[Opinião] O que está acontecendo com as bolsas do PósARQ?

Imagem a partir de foto da Agecom UFSC.

Júlia Vendrami e Larissa Chaves, mestrandas do Programa de Pós-graduação em Arquitetura e Urbanismo da UFSC – 27/04/2021.

Este texto foi escrito a pedido do Centro Acadêmico de Arquitetura e Urbanismo da UFSC (CALA), como forma de tornar público o corte de bolsas que vem acontecendo no PósARQ e o imbróglio ocorrido em 2020 envolvendo a questão das bolsas. Também achamos oportuno publicá-lo agora pois os pós-graduandos da UFSC tem se reunido para discutir e lutar contra o corte de bolsas na universidade. Esperamos que o texto contribua com as mobilizações.

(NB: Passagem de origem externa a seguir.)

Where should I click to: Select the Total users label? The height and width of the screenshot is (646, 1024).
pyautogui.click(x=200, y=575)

No início de 2020 a CAPES definiu um novo critério para distribuição de bolsas de pós-graduação[1]. Na prática, essa mudança significou um corte drástico para a maioria das universidades brasileiras[2], somente na UFSC foram cortadas mais de 600 bolsas[3]. O corte afetou muito o PósARQ em 2020 e 2021.

A Coordenação de Aperfeiçoamento de Pessoal de Nível Superior (CAPES) é uma fundação do Ministério da Educação (MEC) que tem como principal incumbência expandir e consolidar a pós-graduação stricto sensu (mestrado e doutorado)[4]. Uma das formas pelas quais a CAPES faz isso é por meio do seu Programa de Demanda Social (DS), que se destina a promover a formação de recursos humanos de alto nível, por meio de concessão de bolsas de estudo para cursos de mestrado e doutorado ofertados por instituições públicas de ensino gratuito[5].

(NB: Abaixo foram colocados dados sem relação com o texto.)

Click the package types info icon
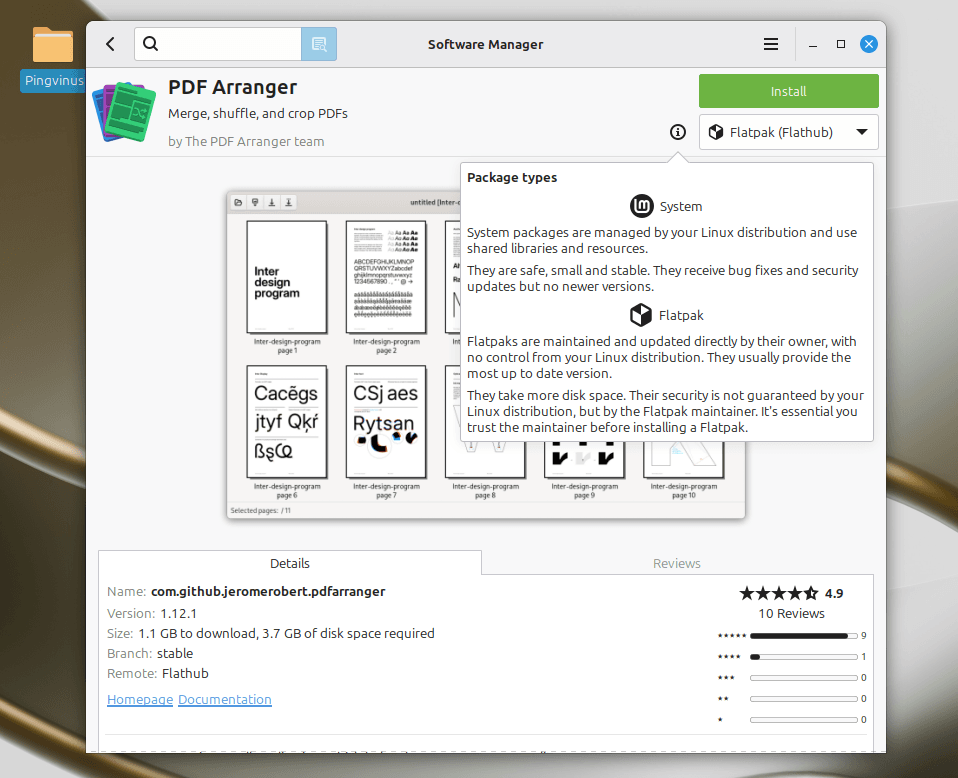Screen dimensions: 958x778 [678, 132]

Os cortes nas bolsas da CAPES não foram imediatos, parte das bolsas foram transformadas em “bolsas emergenciais” e mantidas até o final do ciclo daqueles bolsistas. Conforme essas pessoas defendiam seus trabalhos, essas bolsas foram extintas. Esse formato de corte dificultou as mobilizações, já que as primeiras turmas diretamente prejudicadas não foram aquelas que já estavam no Programa, mas as que recém ingressaram. A falta de transparência do Programa em informar a real situação também prejudicou mobilizações.

O PósARQ sofreu um corte de 13 bolsas, passando de 37 para 24 bolsas disponíveis. Ou seja, 35% das bolsas de mestrado CAPES DS foram cortadas. Por motivos desconhecidos, houve uma dificuldade por parte do corpo docente em tornar público o ocorrido. Na época foram publicadas duas notícias no site do PósARQ defendendo a nova distribuição da CAPES[6] e reafirmando que nenhuma bolsa do PósARQ havia sido cortada[7].

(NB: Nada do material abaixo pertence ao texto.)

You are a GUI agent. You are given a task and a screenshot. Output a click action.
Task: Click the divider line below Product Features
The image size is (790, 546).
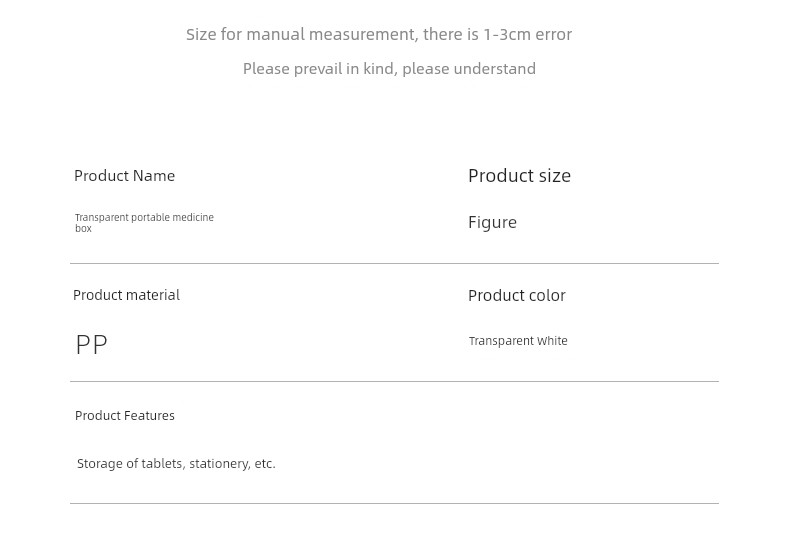(394, 504)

Então, foi publicado o edital de bolsas do ano de 2020. Nesse edital participaram os alunos ingressantes, seguindo a classificação estabelecida através do resultado do processo seletivo de 2020, e os alunos veteranos ainda não contemplados por bolsas, que se inscreveram. Também participaram os veteranos que recebiam bolsas, pois no PósARQ as bolsas são concedidas por 12 meses e precisam ser renovadas através do edital. O edital previa a prioridade dos alunos veteranos no recebimento de bolsas, porém não foi estabelecido um percentual de distribuição entre alunos ingressantes e veteranos, conforme editais anteriores. Ao que parece a comissão de bolsas não concebeu a possibilidade de que houvesse uma grande quantidade de inscritos veteranos, tampouco previram o impacto que o corte poderia causar. Em suma, o edital foi mal elaborado.

O resultado do edital de bolsas foi divulgado no site contendo: a lista dos pedidos de renovações dos alunos da turma de 2019 aprovados (todos aceitos) e uma lista dos ingressantes contemplados com a bolsa. Nenhum aluno veterano do mestrado foi contemplado com bolsa e somente um aluno do doutorado a conseguiu. A publicação ficou no site do PósARQ por mais de 20 dias, possibilitando que os alunos ingressantes contemplados com a bolsa organizassem suas vidas para se dedicar integralmente ao Programa, por exemplo, mudando de cidade, saindo do emprego, etc.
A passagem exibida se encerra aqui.